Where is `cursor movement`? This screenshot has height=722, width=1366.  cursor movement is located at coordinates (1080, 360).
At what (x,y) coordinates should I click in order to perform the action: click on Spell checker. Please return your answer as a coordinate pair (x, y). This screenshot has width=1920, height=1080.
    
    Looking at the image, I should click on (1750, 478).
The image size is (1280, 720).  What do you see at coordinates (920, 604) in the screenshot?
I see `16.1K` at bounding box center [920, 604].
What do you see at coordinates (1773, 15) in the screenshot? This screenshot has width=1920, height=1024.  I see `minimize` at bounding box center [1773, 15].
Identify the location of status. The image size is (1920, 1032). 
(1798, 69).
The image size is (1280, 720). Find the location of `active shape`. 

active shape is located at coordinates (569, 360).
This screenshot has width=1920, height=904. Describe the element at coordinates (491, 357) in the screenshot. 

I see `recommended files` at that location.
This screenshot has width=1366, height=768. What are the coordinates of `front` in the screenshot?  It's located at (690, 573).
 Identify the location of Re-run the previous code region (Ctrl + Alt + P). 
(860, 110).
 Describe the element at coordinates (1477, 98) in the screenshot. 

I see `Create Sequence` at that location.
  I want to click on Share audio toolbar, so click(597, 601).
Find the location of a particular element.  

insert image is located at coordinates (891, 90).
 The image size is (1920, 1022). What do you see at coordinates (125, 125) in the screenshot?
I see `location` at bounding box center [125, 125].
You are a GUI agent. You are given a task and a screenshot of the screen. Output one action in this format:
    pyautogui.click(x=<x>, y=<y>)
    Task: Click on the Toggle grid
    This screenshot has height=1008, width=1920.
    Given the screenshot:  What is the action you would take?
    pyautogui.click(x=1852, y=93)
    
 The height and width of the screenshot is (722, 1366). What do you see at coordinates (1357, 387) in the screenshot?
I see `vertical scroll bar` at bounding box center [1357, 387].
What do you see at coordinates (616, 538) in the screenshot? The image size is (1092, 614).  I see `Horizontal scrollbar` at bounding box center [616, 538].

*Task requirements*. Rewrite the rows between the line holding "Describe the element at coordinates (1477, 98)" and the end of the rows, inclusive, as a Markdown table with the columns No. and Row, numbering each row and leaving out blank lines.

*Final result*.
| No. | Row |
|---|---|
| 1 |  Describe the element at coordinates (1477, 98) in the screenshot.  |
| 2 | I see `Create Sequence` at that location. |
| 3 |   I want to click on Share audio toolbar, so click(597, 601). |
| 4 | Find the location of a particular element.   |
| 5 | insert image is located at coordinates (891, 90). |
| 6 |  The image size is (1920, 1022). What do you see at coordinates (125, 125) in the screenshot? |
| 7 | I see `location` at bounding box center [125, 125]. |
| 8 | You are a GUI agent. You are given a task and a screenshot of the screen. Output one action in this format: |
| 9 |     pyautogui.click(x=<x>, y=<y>) |
| 10 |     Task: Click on the Toggle grid |
| 11 |     This screenshot has height=1008, width=1920. |
| 12 |     Given the screenshot:  What is the action you would take? |
| 13 |     pyautogui.click(x=1852, y=93) |
| 14 |  The height and width of the screenshot is (722, 1366). What do you see at coordinates (1357, 387) in the screenshot? |
| 15 | I see `vertical scroll bar` at bounding box center [1357, 387]. |
| 16 | What do you see at coordinates (616, 538) in the screenshot? The image size is (1092, 614).  I see `Horizontal scrollbar` at bounding box center [616, 538]. |